= WHAT YOU NEED TO DO =
Can you return the records below exactly as they stand, but only from the first line through the one with "The width and height of the screenshot is (1035, 634)."?

= Saved data entries =
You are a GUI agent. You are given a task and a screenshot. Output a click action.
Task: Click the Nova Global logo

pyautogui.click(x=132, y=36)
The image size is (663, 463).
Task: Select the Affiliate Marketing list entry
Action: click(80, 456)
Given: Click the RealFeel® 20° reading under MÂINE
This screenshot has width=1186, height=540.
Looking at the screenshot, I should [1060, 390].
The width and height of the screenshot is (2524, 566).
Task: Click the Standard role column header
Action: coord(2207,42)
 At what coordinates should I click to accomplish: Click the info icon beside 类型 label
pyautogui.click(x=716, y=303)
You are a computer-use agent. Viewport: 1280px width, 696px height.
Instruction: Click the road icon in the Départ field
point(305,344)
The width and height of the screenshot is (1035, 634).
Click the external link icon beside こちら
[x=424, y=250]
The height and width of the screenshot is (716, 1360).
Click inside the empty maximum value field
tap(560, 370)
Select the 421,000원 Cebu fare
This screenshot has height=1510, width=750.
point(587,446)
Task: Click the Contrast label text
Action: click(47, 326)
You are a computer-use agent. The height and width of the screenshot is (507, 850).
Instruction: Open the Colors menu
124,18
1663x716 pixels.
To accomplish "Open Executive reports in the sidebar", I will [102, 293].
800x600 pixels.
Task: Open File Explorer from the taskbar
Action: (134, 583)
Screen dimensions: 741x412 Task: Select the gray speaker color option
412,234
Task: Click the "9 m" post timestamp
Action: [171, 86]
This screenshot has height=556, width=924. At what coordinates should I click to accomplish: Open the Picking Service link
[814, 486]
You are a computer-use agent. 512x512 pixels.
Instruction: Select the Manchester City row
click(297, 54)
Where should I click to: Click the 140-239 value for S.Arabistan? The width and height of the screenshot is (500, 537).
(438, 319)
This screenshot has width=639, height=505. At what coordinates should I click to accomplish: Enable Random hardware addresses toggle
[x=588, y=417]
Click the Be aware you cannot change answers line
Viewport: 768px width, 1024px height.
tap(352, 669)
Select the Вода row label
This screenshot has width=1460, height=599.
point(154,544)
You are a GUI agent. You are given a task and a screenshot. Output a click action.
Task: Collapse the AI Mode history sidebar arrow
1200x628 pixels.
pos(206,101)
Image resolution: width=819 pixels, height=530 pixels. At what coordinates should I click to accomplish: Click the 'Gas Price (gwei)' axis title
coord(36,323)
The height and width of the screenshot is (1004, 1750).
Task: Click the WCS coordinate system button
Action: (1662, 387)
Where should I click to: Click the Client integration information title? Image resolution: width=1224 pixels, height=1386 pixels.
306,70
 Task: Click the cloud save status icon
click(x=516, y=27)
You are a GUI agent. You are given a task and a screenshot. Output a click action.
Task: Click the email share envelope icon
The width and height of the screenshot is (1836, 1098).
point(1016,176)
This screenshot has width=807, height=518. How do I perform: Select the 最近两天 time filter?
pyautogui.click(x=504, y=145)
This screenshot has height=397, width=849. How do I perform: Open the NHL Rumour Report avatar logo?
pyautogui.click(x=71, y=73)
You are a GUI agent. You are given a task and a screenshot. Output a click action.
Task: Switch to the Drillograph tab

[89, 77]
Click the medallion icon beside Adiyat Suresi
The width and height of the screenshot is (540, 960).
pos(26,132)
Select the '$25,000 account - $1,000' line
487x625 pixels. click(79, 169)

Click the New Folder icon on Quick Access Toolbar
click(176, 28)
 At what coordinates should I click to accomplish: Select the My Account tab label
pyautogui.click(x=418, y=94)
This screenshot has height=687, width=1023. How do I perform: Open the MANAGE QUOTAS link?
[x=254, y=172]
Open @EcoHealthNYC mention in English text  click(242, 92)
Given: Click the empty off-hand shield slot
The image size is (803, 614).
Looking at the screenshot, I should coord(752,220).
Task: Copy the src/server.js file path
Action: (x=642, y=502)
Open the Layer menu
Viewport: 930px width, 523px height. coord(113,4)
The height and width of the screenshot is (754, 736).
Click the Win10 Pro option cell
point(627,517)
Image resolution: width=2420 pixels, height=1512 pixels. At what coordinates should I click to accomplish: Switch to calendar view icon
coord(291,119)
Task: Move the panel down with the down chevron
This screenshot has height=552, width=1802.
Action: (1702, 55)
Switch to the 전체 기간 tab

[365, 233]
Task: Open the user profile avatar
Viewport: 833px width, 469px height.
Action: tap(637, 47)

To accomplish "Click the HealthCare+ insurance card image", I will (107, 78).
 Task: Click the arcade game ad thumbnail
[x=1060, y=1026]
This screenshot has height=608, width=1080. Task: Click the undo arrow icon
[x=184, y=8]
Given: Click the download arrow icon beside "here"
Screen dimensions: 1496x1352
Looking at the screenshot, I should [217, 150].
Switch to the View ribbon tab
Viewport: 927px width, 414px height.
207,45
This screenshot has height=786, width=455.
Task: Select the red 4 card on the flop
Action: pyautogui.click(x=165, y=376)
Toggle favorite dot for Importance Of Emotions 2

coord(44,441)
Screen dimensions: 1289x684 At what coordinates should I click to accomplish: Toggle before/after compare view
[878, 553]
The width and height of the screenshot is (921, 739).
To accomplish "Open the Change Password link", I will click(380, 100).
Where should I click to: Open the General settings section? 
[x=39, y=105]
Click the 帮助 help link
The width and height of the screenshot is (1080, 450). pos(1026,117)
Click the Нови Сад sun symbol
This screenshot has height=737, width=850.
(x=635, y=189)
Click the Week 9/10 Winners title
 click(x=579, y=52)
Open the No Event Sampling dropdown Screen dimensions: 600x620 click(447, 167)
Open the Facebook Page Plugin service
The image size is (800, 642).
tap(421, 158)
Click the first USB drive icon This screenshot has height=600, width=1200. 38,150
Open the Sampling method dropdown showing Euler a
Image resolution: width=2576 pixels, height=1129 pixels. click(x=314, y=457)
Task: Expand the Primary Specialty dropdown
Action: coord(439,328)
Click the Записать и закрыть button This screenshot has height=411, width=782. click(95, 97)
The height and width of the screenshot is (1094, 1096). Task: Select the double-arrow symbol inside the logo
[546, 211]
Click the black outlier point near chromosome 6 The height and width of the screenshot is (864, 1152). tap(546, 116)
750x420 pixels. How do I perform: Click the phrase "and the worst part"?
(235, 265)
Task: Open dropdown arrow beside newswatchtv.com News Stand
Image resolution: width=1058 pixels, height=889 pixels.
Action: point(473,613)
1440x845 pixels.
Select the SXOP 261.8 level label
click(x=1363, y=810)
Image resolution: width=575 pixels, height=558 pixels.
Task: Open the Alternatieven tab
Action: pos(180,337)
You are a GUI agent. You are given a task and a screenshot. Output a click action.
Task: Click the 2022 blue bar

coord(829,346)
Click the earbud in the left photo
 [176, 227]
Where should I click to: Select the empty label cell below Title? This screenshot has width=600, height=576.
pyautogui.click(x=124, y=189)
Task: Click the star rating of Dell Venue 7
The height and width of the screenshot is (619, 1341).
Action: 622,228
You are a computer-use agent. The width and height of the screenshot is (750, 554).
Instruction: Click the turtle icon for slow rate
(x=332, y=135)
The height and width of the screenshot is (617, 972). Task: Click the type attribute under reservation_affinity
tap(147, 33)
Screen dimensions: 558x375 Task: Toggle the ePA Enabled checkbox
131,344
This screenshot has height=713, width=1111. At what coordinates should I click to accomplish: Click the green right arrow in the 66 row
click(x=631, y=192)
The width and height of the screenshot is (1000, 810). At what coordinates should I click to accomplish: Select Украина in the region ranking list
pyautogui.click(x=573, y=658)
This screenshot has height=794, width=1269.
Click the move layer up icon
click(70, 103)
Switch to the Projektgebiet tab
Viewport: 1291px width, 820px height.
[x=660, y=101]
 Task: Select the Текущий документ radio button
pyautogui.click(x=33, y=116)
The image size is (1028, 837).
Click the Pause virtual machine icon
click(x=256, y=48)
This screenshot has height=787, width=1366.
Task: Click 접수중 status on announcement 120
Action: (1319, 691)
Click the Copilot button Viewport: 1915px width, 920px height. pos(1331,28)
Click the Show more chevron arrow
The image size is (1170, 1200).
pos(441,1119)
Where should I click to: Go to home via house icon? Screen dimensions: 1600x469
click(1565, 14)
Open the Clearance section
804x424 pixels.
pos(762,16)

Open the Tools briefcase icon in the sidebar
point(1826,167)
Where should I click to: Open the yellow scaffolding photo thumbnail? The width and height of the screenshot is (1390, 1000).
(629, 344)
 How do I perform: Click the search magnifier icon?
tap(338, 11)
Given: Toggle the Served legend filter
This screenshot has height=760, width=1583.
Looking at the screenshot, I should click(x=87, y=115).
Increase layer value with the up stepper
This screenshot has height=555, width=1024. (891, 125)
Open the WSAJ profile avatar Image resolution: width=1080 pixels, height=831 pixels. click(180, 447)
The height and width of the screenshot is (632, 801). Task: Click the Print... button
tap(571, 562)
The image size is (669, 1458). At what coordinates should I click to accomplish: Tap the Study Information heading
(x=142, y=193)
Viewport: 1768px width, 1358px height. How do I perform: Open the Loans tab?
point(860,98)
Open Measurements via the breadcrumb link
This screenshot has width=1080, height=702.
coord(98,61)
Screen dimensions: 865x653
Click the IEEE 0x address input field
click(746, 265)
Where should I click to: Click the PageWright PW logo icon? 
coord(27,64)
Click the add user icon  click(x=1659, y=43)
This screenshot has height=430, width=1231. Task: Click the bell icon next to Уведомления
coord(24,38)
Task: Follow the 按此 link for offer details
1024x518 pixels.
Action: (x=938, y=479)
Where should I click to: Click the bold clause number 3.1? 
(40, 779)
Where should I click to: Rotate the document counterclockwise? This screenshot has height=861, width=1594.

= RESPONSE FOR THIS EXERCISE =
You are a GUI agent. You are given a task and a screenshot. Output a click action.
Task: Click the Nova Global logo

pyautogui.click(x=132, y=36)
The image size is (663, 463).
Task: Select the Affiliate Marketing list entry
Action: click(80, 456)
Given: Click the RealFeel® 20° reading under MÂINE
This screenshot has width=1186, height=540.
Looking at the screenshot, I should [1060, 390].
The width and height of the screenshot is (2524, 566).
Task: Click the Standard role column header
Action: coord(2207,42)
 At what coordinates should I click to accomplish: Click the info icon beside 类型 label
pyautogui.click(x=716, y=303)
You are a computer-use agent. Viewport: 1280px width, 696px height.
Instruction: Click the road icon in the Départ field
point(305,344)
The width and height of the screenshot is (1035, 634).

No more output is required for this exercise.